On March 30, 2014, Stocktips.com (“Stocktips”) filed a motion 1 to quash subpoena
served by Plaintiff Zoobuh, Inc. (“Zoobuh”) on third-party Moniker Online Services, LLC
(“Moniker Subpoena”). For the reasons set for below, after reviewing the parties’ memoranda
and the relevant legal authorities, Stocktips’ Motion to Quash is DENIED.
BACKGROUND
On July 11, 2014, Zoobuh, a Utah Corporation, filed an Amended Complaint 2 against
Rainbow International Corp. (“Rainbow”), a Colorado Corporation, seeking monetary damages
and injunctive relief. Because Rainbow failed to appear and answer, Zoobuh obtained a default
judgment against Rainbow in the amount of $6,741,701.32 plus post-judgment interest, and a
permanent injunction prohibiting Rainbow from sending or causing to be sent email messages to
Zoobuh and its customers. 3
1
Motion to Quash Subpoena Duces Tecum (“Motion to Quash”) at 3, docket no. 24, filed March 30, 2015.
2
Docket no. 3, filed July 11, 2014. Zoobuh filed its original Complaint on June 27, 2014, docket no. 2.
3
Judgement by Default on First Amended Complaint, docket no. 23, filed February 11, 2015.

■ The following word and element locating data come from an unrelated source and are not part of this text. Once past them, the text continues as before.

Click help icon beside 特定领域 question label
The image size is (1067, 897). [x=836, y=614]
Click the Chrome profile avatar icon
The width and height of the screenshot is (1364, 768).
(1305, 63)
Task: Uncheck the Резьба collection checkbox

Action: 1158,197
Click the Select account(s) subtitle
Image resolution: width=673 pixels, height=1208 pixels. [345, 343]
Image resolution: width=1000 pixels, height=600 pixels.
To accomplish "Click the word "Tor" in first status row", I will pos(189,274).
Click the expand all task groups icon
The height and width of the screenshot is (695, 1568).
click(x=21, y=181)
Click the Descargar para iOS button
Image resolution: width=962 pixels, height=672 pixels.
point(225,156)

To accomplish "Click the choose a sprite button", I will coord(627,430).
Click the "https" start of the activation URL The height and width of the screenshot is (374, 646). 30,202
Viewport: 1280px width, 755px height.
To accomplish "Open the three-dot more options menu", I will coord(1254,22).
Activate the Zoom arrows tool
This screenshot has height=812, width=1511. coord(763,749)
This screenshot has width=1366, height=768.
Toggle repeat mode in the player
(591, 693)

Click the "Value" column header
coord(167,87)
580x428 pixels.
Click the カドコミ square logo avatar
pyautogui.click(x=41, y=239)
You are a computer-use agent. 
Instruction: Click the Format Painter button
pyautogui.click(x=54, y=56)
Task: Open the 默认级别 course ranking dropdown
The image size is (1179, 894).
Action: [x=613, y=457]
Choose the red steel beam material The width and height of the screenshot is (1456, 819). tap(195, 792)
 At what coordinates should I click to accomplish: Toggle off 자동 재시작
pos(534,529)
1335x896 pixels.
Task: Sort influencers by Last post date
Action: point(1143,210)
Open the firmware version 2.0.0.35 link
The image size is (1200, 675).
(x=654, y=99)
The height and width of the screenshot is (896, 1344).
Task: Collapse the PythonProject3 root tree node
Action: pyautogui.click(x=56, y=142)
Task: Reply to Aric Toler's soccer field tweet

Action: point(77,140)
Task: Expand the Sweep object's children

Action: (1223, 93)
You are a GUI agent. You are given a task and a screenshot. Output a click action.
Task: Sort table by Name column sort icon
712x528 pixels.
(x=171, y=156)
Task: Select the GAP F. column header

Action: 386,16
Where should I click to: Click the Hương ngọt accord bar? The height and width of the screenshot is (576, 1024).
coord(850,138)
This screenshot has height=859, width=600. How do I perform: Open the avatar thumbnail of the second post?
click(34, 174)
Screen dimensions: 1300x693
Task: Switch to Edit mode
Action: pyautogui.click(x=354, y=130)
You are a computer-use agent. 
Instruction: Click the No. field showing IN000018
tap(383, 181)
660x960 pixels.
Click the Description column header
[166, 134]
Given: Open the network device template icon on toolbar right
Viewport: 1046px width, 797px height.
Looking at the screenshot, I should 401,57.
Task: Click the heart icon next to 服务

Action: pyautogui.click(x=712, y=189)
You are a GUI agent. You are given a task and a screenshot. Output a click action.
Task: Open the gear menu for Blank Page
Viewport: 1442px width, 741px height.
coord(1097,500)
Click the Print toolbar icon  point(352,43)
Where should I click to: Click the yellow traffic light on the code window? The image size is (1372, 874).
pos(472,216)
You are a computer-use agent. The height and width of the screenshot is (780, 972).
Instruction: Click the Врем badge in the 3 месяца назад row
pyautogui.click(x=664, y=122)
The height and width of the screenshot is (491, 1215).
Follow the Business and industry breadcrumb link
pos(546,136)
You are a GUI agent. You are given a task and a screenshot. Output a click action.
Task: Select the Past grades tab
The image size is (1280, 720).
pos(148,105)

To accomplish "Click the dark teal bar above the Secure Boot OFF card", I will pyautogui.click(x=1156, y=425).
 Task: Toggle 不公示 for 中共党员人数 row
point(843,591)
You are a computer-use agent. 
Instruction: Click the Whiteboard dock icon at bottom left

On March 10, 2015, Zoobuh served a subpoena duces tecum on Moniker Online Services,
a website domain registrar. 4 The subpoena sought “[a]ny and all documents and/or records that
assist in anyway in identifying the registrant(s) of the domain stocktips.com, from January 1,
2014 to present, including but not limited to: registration agreements, service agreements,
correspondence, invoices, account information, etc.” 5 “Stocktips.com is a website which
provides information about corporate stocks for stock buyers.” 6
On March 30, 2015, Stocktips filed the present Motion to Quash, requesting that the
Moniker Subpoena be quashed in its entirety, or in the alternative, the subpoena be modified by
limiting the request for documents to that document which identifies the current registrant for the
website www.stocktips.com. 7 Stocktips contends that the Moniker Subpoena should be quashed
for the following reasons:
(1) a default judgment has been entered in the underlying action thereby rendering
discovery unnecessary and moot; (2) the Moniker Supoena is overly broad and
unduly burdensome; and (3) some of the documents to be produced are
confidential and proprietary and/or are considered trade secrets, and therefore
should be protected from discovery. 8
Zoobuh filed its opposition to the Motion to Quash on April 13, 2015. 9 A reply
memorandum in support of the Motion to Quash was filed on April 24, 2015. 10
4
Subpoena Duces Tecum, docket no. 24-1, filed March 30, 2015; Motion to Quash at 3.
5
Subpoena Duces Tecum at 2.
6
Motion to Quash at 3.
7
Id. at 2.
8
Id.
9
Opposition to Motion to Quash Subpoena Duces Tecus (“Opposition”), docket no. 25, filed April 13, 2015.
10
Reply Memorandum in Support of Motion to Quash Subpoena Duces Tecum (“Reply”), docket no. 26, filed April
24, 2015.
2
LEGAL STANDARD
As the Moniker Subpoena at issue was served in aid of the default judgment entered
against Rainbow, Rule 69 of the Federal Rules of Civil Procedure governs the instant motion.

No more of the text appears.